Pros & Cons of Joint Tenants With Rights of Survivorship

The way buyers choose title to real estate could be critical, but choices can be confusing and occasionally misunderstood. California enables people to take title as tenants in common, or as joint tenants with right of survivorship. Married couples have the extra option of accepting title as community property. Every one these methods differ slightly to inheritance, ownership and taxation implications.

Ownership Share

A married couple, unmarried couple or unrelated people are able to hold title as joint tenants with rights of survivorship. Joint tenants have to be equal shareholders in the property and all take ownership. Unlike holding title as tenants in common, one individual can’t own a larger proportion of the property than another. Advantages of holding title as joint tenants include each individual having unfettered rights to use, take loans out against or sell the property–in combination with another tenant. Disadvantages might include being unable to partition a property in unequal parts for what ever reason deemed necessary.
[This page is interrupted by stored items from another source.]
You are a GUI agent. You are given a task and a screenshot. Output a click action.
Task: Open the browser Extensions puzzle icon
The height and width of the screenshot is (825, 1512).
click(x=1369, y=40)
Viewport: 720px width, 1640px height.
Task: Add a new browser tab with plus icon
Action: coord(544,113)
1 advantage of taking title as joint tenants with rights of survivorship is a tenant avoids probate when one spouse dies. Probate court proceedings can take weeks and cost thousands of dollars, depending on the complexity of the estate. A joint tenant will inherit the decedent’s portion of the property irrespective of what might be written in a will. The advantage of taking title as joint tenants is the surety that the survivor receives the property quickly, with very little expense and with no complications from conflicting wills or other documents. Individuals who want to leave a part of a property to a family member will have issues accomplishing the task with joint tenancy.

Other Factors

Spouses who fear potential suits targeting the real estate of a recently deceased spouse are protected if they inherit via a joint tenancy with right of success. 1 drawback of joint tenancy is the surviving spouse only receives a stepped-up basis for the half portion of the property the decedent possessed. A stepped-up basis resets the base value of a home bought years prior, to the market value at the date of inheritance. When a surviving spouse goes to sell, she can simply use the stepped-up basis for 50% of the sale. She might end up owing more in earnings in the event the home appreciated a sizable amount through the years.